14 June . 2017
Tinkergarten: Playing Is Learning
Hearken back to those warm, sunny afternoons after school – lobbing baseballs in the backyard, climbing gnarled oaks, swinging carefree at the park or wandering winding, woodsy trails. Those moments of unfettered curiosity and outdoor play were the hallmark of summer.
Research shows that some of our best learning happens during these golden moments, and Heather Murphy -- Briar Chapel resident -- couldn’t ignore the opportunity to help her children’s learning. Spurred by her background in education, Heather launched Chapel Hill’s Tinkergarten program using the community’s vibrant parks and trails as her “classroom.”
The Great Outdoors: The Great Teacher.
Tinkergarten, a play-based learning program for children ages 18 months to eight years, combines outdoor activities with guided lessons to develop core capabilities, such as empathy, collaboration, creativity and persistence. Children are encouraged to investigate and explore a scene or activity, utilizing their senses to experiment and creatively problem solve.
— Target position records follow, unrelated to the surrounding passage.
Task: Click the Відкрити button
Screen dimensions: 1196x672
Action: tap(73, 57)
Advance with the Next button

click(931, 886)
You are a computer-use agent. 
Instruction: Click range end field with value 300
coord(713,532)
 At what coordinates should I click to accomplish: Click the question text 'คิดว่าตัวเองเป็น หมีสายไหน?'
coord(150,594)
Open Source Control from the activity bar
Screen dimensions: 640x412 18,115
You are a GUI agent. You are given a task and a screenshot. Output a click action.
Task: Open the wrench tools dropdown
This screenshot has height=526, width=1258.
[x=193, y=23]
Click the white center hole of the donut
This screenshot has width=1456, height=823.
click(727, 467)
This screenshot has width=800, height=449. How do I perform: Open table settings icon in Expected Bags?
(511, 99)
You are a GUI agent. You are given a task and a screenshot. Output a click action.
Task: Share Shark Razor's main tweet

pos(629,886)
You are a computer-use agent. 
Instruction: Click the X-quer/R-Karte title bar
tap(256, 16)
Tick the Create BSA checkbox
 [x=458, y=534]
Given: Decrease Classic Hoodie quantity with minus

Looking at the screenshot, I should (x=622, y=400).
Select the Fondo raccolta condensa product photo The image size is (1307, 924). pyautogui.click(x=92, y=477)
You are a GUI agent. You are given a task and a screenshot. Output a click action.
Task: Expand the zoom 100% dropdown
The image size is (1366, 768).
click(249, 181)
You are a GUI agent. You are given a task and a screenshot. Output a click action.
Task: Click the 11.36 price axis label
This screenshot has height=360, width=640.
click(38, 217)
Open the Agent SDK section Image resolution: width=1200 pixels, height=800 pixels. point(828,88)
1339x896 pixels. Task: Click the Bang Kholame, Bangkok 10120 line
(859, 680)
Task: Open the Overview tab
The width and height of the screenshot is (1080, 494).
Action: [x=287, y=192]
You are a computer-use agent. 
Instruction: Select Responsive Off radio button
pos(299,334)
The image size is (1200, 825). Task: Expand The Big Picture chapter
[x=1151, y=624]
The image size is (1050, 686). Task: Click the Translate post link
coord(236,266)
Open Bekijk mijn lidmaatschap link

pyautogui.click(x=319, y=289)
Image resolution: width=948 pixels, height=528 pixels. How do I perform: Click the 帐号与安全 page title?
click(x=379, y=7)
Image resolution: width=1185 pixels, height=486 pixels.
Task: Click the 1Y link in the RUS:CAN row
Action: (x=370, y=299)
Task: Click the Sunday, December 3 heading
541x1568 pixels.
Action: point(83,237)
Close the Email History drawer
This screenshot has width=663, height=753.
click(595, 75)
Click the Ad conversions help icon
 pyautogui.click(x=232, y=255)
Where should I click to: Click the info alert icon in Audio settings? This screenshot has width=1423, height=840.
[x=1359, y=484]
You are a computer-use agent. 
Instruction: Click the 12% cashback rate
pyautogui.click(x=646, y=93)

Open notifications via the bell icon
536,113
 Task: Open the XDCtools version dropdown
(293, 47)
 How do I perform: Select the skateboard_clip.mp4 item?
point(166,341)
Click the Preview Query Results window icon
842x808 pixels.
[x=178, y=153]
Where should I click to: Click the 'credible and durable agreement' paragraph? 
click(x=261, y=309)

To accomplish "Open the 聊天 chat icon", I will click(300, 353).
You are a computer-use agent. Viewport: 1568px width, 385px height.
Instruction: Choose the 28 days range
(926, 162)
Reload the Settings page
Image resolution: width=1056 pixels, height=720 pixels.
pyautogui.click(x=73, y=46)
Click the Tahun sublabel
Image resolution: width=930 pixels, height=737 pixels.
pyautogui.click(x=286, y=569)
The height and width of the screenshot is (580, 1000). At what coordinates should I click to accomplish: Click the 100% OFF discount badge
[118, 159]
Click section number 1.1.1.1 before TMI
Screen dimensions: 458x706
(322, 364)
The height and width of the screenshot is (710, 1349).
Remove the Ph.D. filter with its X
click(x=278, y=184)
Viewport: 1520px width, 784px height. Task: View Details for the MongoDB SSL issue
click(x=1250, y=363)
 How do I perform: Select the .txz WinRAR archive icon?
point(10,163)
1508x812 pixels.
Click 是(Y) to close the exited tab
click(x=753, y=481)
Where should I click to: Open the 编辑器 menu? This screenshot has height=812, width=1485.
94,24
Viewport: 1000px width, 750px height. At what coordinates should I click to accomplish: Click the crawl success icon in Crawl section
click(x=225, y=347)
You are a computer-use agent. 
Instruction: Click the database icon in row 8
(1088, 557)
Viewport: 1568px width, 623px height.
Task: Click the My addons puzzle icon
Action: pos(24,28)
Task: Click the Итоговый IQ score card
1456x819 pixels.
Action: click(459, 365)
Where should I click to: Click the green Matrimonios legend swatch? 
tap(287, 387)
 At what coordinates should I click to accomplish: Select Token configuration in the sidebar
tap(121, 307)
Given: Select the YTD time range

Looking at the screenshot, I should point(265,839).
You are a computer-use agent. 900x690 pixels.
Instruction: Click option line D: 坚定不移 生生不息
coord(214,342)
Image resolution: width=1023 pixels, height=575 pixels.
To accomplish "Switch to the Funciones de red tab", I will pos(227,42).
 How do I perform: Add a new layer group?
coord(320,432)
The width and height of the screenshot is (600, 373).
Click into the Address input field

“For children, everything in nature is fascinating,” said Heather. “The physical freedom of open green spaces stimulates a natural drive to learn more than memorizing in a rote classroom setting.”
For example, class kick offs with a scavenger hunt for an item in nature (featured in a later activity), followed by group songs and movements to build group interaction. The day’s main activity might include hanging pulleys from trees and experimenting with weighted objects, playing with bubble soap with wands and funnels or digging into pots of rice to develop tactile senses.
A Family Affair
Tinkergarten isn’t just for wee ones. Parents attend classes to learn how to support their child’s learning.
“We’re in an age where parents can overly monitor their child’s play by not allowing them the freedom to get messy and follow their inquisitiveness,” said Heather. “Not only are the parents there to build relationships with their children but also to learn to encourage exploration.”
The love of the outdoors and a spirit for exploration bind these families together into their own “community within a community,” as Heather says. Likeminded families meet weekly for Tinkergarten to remain active, escape electronic devices and enjoying the outdoors.
“It's the first time he's ever asked to keep taking a class once it was over.”
—Molly, mother of a four-year old
Briar Chapel’s Tinkergarten
A national movement founded in New York, Tinkergarten classes have taken root in 45 states across the U.S., encouraging more than 53,000 children and families to explore the outdoors to date. Tinkergarten at Briar Chapel – the only program in Chapel Hill – welcomes children ages 18 months to five years of age from both Chapel Hill and the surrounding area.
Each eight-week season consists of weekly classes lasting one hour and fifteen minutes and brimming with exciting, outdoor activities. The summer 2017 season kicks off in late June, and in preparation, Heather invites families to join her for one of four free trial classes to experience Tinkergarten.